Short problem: Reproduce the following data line for line, keeping every character unchanged.

— Start of Supplied entries —

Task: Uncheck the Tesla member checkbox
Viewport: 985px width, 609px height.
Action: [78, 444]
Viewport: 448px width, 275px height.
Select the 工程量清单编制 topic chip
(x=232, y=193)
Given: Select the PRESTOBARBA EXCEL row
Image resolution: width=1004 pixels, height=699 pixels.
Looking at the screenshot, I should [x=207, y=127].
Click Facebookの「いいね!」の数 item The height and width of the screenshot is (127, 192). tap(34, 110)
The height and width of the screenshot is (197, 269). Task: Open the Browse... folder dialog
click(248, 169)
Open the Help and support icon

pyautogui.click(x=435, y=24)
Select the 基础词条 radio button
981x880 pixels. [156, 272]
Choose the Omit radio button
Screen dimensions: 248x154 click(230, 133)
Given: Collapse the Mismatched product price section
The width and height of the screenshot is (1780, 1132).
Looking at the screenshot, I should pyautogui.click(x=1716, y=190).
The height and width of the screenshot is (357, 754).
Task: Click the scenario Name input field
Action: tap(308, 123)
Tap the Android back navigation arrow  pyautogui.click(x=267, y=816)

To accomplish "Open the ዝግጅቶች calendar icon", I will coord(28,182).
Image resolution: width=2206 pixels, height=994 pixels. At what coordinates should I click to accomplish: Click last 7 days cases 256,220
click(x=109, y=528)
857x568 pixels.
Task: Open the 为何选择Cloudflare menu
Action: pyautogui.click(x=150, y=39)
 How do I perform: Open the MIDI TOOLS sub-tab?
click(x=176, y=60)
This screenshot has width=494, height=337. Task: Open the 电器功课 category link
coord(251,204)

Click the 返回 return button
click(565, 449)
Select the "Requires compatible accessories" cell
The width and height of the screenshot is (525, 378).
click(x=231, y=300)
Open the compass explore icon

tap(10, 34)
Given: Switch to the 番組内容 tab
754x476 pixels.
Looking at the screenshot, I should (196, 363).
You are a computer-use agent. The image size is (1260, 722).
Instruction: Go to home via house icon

— End of Supplied entries —

Exercise output:
Task: Uncheck the Tesla member checkbox
Viewport: 985px width, 609px height.
Action: [78, 444]
Viewport: 448px width, 275px height.
Select the 工程量清单编制 topic chip
(x=232, y=193)
Given: Select the PRESTOBARBA EXCEL row
Image resolution: width=1004 pixels, height=699 pixels.
Looking at the screenshot, I should [x=207, y=127].
Click Facebookの「いいね!」の数 item The height and width of the screenshot is (127, 192). tap(34, 110)
The height and width of the screenshot is (197, 269). Task: Open the Browse... folder dialog
click(248, 169)
Open the Help and support icon

pyautogui.click(x=435, y=24)
Select the 基础词条 radio button
981x880 pixels. [156, 272]
Choose the Omit radio button
Screen dimensions: 248x154 click(230, 133)
Given: Collapse the Mismatched product price section
The width and height of the screenshot is (1780, 1132).
Looking at the screenshot, I should pyautogui.click(x=1716, y=190).
The height and width of the screenshot is (357, 754).
Task: Click the scenario Name input field
Action: tap(308, 123)
Tap the Android back navigation arrow  pyautogui.click(x=267, y=816)

To accomplish "Open the ዝግጅቶች calendar icon", I will coord(28,182).
Image resolution: width=2206 pixels, height=994 pixels. At what coordinates should I click to accomplish: Click last 7 days cases 256,220
click(x=109, y=528)
857x568 pixels.
Task: Open the 为何选择Cloudflare menu
Action: pyautogui.click(x=150, y=39)
 How do I perform: Open the MIDI TOOLS sub-tab?
click(x=176, y=60)
This screenshot has width=494, height=337. Task: Open the 电器功课 category link
coord(251,204)

Click the 返回 return button
click(565, 449)
Select the "Requires compatible accessories" cell
The width and height of the screenshot is (525, 378).
click(x=231, y=300)
Open the compass explore icon

tap(10, 34)
Given: Switch to the 番組内容 tab
754x476 pixels.
Looking at the screenshot, I should (196, 363).
You are a computer-use agent. The image size is (1260, 722).
Instruction: Go to home via house icon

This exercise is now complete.